YOUR GOAL -
This task requires every entry to be set down again exactly.

DATASET ENTRIES -
━━━

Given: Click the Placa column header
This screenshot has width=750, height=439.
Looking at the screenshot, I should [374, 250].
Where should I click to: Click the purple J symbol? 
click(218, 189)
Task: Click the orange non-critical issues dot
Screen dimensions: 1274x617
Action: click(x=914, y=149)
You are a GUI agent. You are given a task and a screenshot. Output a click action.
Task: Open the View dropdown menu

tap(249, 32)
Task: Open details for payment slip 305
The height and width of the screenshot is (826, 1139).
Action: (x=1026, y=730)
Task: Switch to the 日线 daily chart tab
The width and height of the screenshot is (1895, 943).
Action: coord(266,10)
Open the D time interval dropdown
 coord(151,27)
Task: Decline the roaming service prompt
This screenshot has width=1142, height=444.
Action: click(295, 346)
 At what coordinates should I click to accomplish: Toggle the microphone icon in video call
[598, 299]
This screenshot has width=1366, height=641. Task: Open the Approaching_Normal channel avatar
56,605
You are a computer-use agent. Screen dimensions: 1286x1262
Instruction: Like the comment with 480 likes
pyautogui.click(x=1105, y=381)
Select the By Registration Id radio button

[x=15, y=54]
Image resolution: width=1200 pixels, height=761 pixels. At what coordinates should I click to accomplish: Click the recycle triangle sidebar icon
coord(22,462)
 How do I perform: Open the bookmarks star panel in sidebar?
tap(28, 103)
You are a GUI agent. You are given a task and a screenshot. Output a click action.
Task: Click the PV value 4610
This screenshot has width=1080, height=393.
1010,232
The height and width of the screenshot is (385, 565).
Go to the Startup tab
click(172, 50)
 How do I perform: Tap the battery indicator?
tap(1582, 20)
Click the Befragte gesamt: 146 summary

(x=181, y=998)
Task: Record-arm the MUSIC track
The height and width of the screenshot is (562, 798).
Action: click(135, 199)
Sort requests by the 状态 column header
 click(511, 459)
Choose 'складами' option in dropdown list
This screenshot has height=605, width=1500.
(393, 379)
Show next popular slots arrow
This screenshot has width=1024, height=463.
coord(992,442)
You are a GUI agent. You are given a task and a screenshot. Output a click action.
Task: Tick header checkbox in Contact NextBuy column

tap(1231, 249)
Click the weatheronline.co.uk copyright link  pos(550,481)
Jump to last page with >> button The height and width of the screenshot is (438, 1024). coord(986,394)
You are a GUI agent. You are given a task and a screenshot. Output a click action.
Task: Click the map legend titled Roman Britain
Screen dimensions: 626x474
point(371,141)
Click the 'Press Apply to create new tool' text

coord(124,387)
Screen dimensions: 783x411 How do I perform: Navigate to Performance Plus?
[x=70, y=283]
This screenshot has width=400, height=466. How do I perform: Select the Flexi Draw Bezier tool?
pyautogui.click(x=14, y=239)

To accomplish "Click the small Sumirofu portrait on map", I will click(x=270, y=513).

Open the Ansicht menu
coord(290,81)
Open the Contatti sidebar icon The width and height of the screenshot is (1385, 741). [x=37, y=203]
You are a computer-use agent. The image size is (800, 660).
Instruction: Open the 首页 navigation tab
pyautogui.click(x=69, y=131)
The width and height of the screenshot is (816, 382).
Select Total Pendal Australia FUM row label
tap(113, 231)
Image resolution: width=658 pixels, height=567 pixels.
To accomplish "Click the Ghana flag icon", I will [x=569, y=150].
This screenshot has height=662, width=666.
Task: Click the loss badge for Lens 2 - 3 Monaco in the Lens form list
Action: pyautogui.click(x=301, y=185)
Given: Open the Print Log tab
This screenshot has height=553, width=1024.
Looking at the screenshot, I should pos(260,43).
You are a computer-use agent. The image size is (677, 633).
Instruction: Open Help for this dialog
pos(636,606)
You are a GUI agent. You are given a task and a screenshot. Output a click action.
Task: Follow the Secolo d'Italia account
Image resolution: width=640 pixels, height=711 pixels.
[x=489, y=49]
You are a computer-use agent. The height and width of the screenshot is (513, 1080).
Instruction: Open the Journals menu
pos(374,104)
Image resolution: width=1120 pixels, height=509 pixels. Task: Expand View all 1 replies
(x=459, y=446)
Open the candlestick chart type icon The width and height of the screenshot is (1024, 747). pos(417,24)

━━━

EXPECTED ANSWER -
Given: Click the Placa column header
This screenshot has width=750, height=439.
Looking at the screenshot, I should [374, 250].
Where should I click to: Click the purple J symbol? 
click(218, 189)
Task: Click the orange non-critical issues dot
Screen dimensions: 1274x617
Action: click(x=914, y=149)
You are a GUI agent. You are given a task and a screenshot. Output a click action.
Task: Open the View dropdown menu

tap(249, 32)
Task: Open details for payment slip 305
The height and width of the screenshot is (826, 1139).
Action: (x=1026, y=730)
Task: Switch to the 日线 daily chart tab
The width and height of the screenshot is (1895, 943).
Action: coord(266,10)
Open the D time interval dropdown
 coord(151,27)
Task: Decline the roaming service prompt
This screenshot has width=1142, height=444.
Action: click(295, 346)
 At what coordinates should I click to accomplish: Toggle the microphone icon in video call
[598, 299]
This screenshot has width=1366, height=641. Task: Open the Approaching_Normal channel avatar
56,605
You are a computer-use agent. Screen dimensions: 1286x1262
Instruction: Like the comment with 480 likes
pyautogui.click(x=1105, y=381)
Select the By Registration Id radio button

[x=15, y=54]
Image resolution: width=1200 pixels, height=761 pixels. At what coordinates should I click to accomplish: Click the recycle triangle sidebar icon
coord(22,462)
 How do I perform: Open the bookmarks star panel in sidebar?
tap(28, 103)
You are a GUI agent. You are given a task and a screenshot. Output a click action.
Task: Click the PV value 4610
This screenshot has width=1080, height=393.
1010,232
The height and width of the screenshot is (385, 565).
Go to the Startup tab
click(172, 50)
 How do I perform: Tap the battery indicator?
tap(1582, 20)
Click the Befragte gesamt: 146 summary

(x=181, y=998)
Task: Record-arm the MUSIC track
The height and width of the screenshot is (562, 798).
Action: click(135, 199)
Sort requests by the 状态 column header
 click(511, 459)
Choose 'складами' option in dropdown list
This screenshot has height=605, width=1500.
(393, 379)
Show next popular slots arrow
This screenshot has width=1024, height=463.
coord(992,442)
You are a GUI agent. You are given a task and a screenshot. Output a click action.
Task: Tick header checkbox in Contact NextBuy column

tap(1231, 249)
Click the weatheronline.co.uk copyright link  pos(550,481)
Jump to last page with >> button The height and width of the screenshot is (438, 1024). coord(986,394)
You are a GUI agent. You are given a task and a screenshot. Output a click action.
Task: Click the map legend titled Roman Britain
Screen dimensions: 626x474
point(371,141)
Click the 'Press Apply to create new tool' text

coord(124,387)
Screen dimensions: 783x411 How do I perform: Navigate to Performance Plus?
[x=70, y=283]
This screenshot has width=400, height=466. How do I perform: Select the Flexi Draw Bezier tool?
pyautogui.click(x=14, y=239)

To accomplish "Click the small Sumirofu portrait on map", I will click(x=270, y=513).

Open the Ansicht menu
coord(290,81)
Open the Contatti sidebar icon The width and height of the screenshot is (1385, 741). [x=37, y=203]
You are a computer-use agent. The image size is (800, 660).
Instruction: Open the 首页 navigation tab
pyautogui.click(x=69, y=131)
The width and height of the screenshot is (816, 382).
Select Total Pendal Australia FUM row label
tap(113, 231)
Image resolution: width=658 pixels, height=567 pixels.
To accomplish "Click the Ghana flag icon", I will [x=569, y=150].
This screenshot has height=662, width=666.
Task: Click the loss badge for Lens 2 - 3 Monaco in the Lens form list
Action: pyautogui.click(x=301, y=185)
Given: Open the Print Log tab
This screenshot has height=553, width=1024.
Looking at the screenshot, I should pos(260,43).
You are a computer-use agent. The image size is (677, 633).
Instruction: Open Help for this dialog
pos(636,606)
You are a GUI agent. You are given a task and a screenshot. Output a click action.
Task: Follow the Secolo d'Italia account
Image resolution: width=640 pixels, height=711 pixels.
[x=489, y=49]
You are a computer-use agent. The height and width of the screenshot is (513, 1080).
Instruction: Open the Journals menu
pos(374,104)
Image resolution: width=1120 pixels, height=509 pixels. Task: Expand View all 1 replies
(x=459, y=446)
Open the candlestick chart type icon The width and height of the screenshot is (1024, 747). pos(417,24)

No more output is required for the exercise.